El cuento ha sido, en cualquier caso, el género que lo ha acompañado de manera permanente a través de las vicisitudes y los cambios, como una suerte de laboratorio, como el taller en que someter a prueba sus recursos, sus obsesiones, su imaginación. Los libros que ha publicado durante los últimos años se caracterizan por un tono más ensayístico, por la narración de distintos viajes, por una escritura cargada de apuntes personales y de fragmentos biográficos. El mago de Viena es la culminación de esta época, que se inició hace 10 años con El arte de la fuga, "donde con extrema libertad fui abordando diferentes lecturas que me habían apasionado y donde se fueron incorporando detalles de mi vida", dijo en una entrevista reciente. Y que continuó después con El viaje, "un libro con el que disfruté mucho por su tono caricaturesco y extravagante", y donde contó "las vicisitudes de un recorrido a Georgia" al tiempo que introducía comentarios sobre distintos autores rusos.
"Es lo más grande que me ha pasado. Me siento coronado en todos mis esfuerzos", le dijo ayer Sergio Pitol a la ministra de Cultura, Carmen Calvo, cuando ésta le comunicó por teléfono que había ganado el Premio Cervantes en este año del Quijote. Lo había decidido un jurado variopinto, trufado de creadores de varias generaciones, con 12 miembros, y por mayoría de siete, según dijo la ministra, informa J. Ruiz Mantilla.
Tras la comunicación con la ministra, la primera llamada que recibió se produjo inmediatamente.
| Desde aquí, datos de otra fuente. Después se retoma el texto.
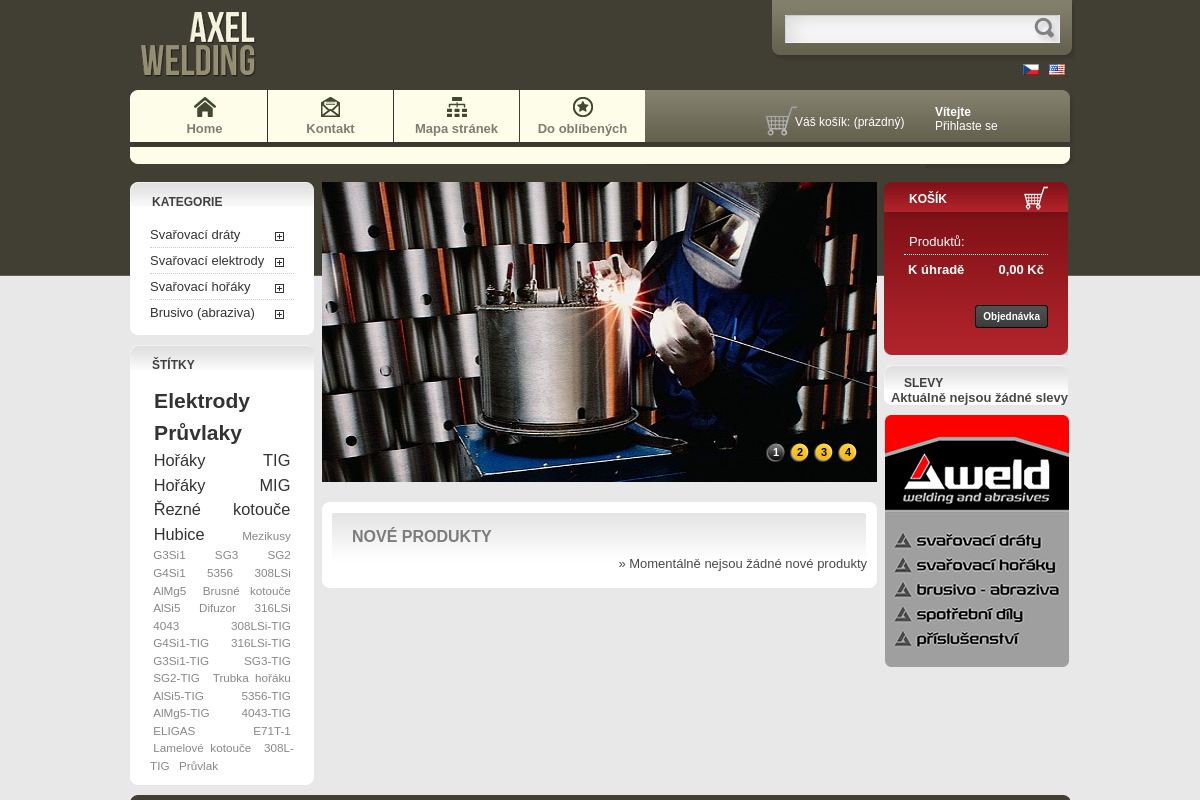Select the Czech flag language option
This screenshot has height=800, width=1200.
[x=1031, y=70]
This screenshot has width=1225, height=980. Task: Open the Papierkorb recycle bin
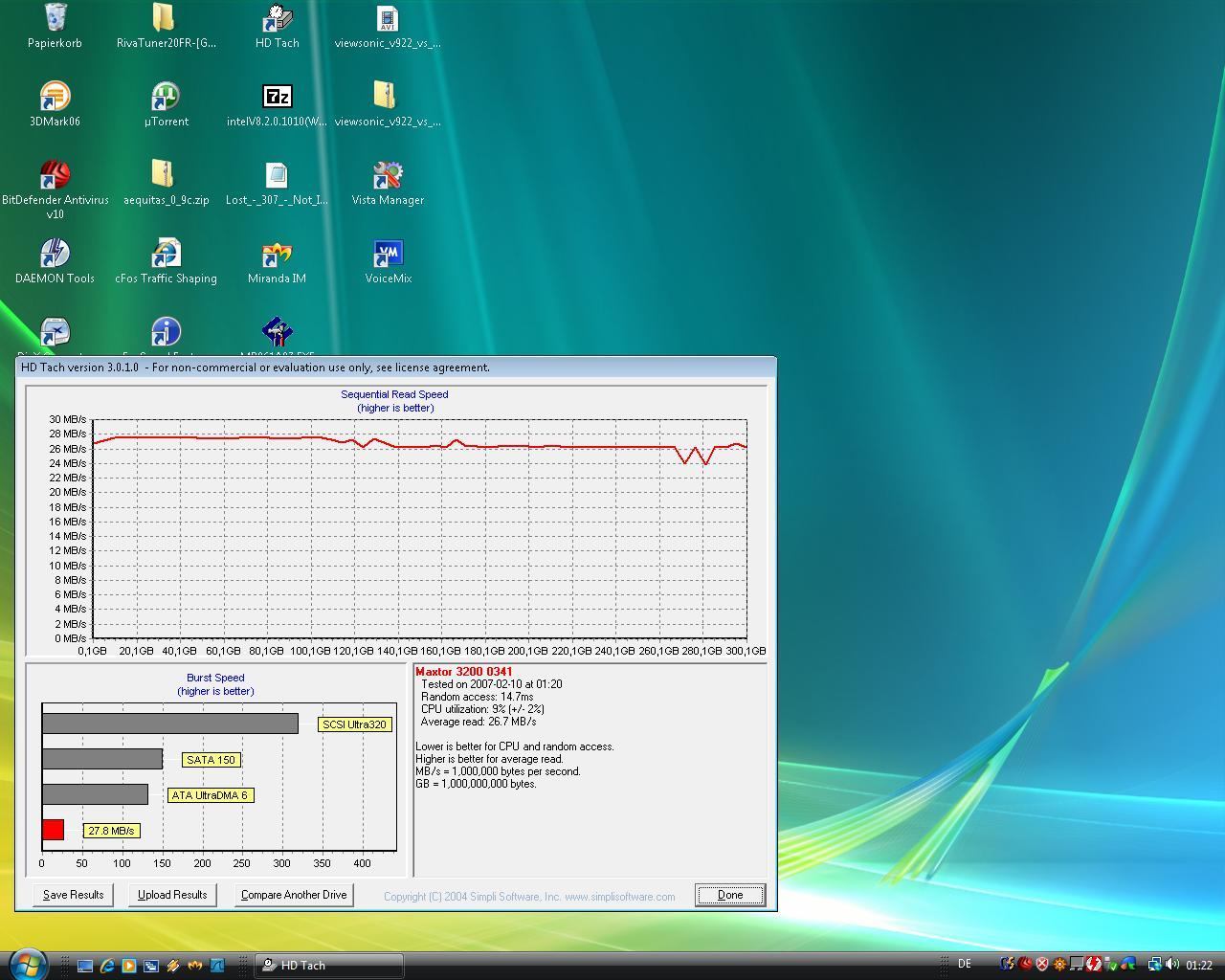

Su amigo Carlos Monsiváis le cantó enseguida, cuando el escritor se puso al teléfono, Las mañanitas. "Éstas son las mañanitas que cantaba el rey David. / Como hoy es el día de su premio, / te las cantamos a ti". Pitol no se lo creía. "¿Seguro que me han dado el premio?", le preguntó a Monsiváis, "¿y por qué me lo habrán dado?". Pitol quería saber cuánto dinero supone el galardón e insistía en conocer los detalles de la decisión: "¿Seguro que me lo merezco?". Seguía sin creérselo, y seguía preguntando si no había otros que se lo merecieran más, informa Juan Cruz. Monsiváis le indicó: "Te tengo que colgar porque me han pedido que escriba de un escritor menor, pero que está tratando de acercarse a Cervantes". Pitol, que de la vida ha obtenido la medicina de la humildad y de la ingenuidad, le preguntó a su colega: "¿De qué escritor vas a escribir?". "De un tal Pitol". Después de colgar, Pitol debió de hacerse un lío con el teléfono, porque ya lo tuvo descolgado como si aún se estuviera preguntando por qué le habían dado el Cervantes.